Before the solid-coated and dappled thoroughbreds that usually come to mind when we hear the word "horse," there was the zebra. One of the oldest members of the horse family, the African zebra seems far more exotic than common horses and donkeys. However, it closely resembles the earliest equine ancestors [source: Groves].
Zoologists have yet to unravel all of the genetic mysteries that lie behind the zebra's signature striped suit. The alternating color pattern works well with its native environment, deflecting up to 70 percent of the heat that hits its body [source: The International Museum of the Horse]. The arrangement of the stripes adds another intriguing dimension to the animal's biology since each zebra has a completely unique design. In particular, the stripes on its shoulders, or withers, contain the most individualized markings [source: The International Museum of the Horse].

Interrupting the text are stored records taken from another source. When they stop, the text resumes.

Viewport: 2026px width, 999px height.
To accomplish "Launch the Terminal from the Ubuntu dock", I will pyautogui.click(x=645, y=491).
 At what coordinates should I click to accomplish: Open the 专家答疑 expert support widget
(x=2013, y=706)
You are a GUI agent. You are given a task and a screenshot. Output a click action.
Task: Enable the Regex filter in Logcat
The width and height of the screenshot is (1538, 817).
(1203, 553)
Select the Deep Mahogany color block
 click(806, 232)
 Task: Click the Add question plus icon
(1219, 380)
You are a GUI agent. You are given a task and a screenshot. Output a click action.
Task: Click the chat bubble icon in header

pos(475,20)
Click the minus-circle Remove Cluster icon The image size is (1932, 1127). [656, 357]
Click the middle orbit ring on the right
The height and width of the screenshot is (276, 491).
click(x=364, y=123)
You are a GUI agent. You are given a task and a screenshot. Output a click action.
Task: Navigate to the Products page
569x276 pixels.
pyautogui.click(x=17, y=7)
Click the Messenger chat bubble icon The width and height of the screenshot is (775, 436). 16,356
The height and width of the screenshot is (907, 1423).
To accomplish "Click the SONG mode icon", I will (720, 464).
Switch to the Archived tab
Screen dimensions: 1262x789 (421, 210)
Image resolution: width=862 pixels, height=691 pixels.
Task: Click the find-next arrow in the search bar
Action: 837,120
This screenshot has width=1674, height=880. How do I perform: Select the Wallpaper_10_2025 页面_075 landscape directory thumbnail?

If you wear a zebra-print outfit in a crowd, it nearly guarantees that someone will easily spot you. In the jungle, however, a zebra's stripes actually work as a camouflage to deter its main predators: lions and hyenas. Since the animals herd together, experts believe that the mass of stripes can confuse the predators by acting as an optical illusion that blends their figures together. Consequently, a group of 10 zebras may look like a giant striped blob that a lion wouldn't want to take on solo. For more detailed information about this natural disguise, read "How do a zebra's stripes act as camouflage?"
By and large, these ungulates -- or hoofed animals -- prefer to pal around together rather than alone, migrating as far as 300 miles (482 kilometers) to graze [source: Holland]. Even before mating, clusters of bachelor zebras will eat together. Then, stallions will lead a number of female zebras, called a harem. Their unique stripes promote this social behavior since they can tell each other apart.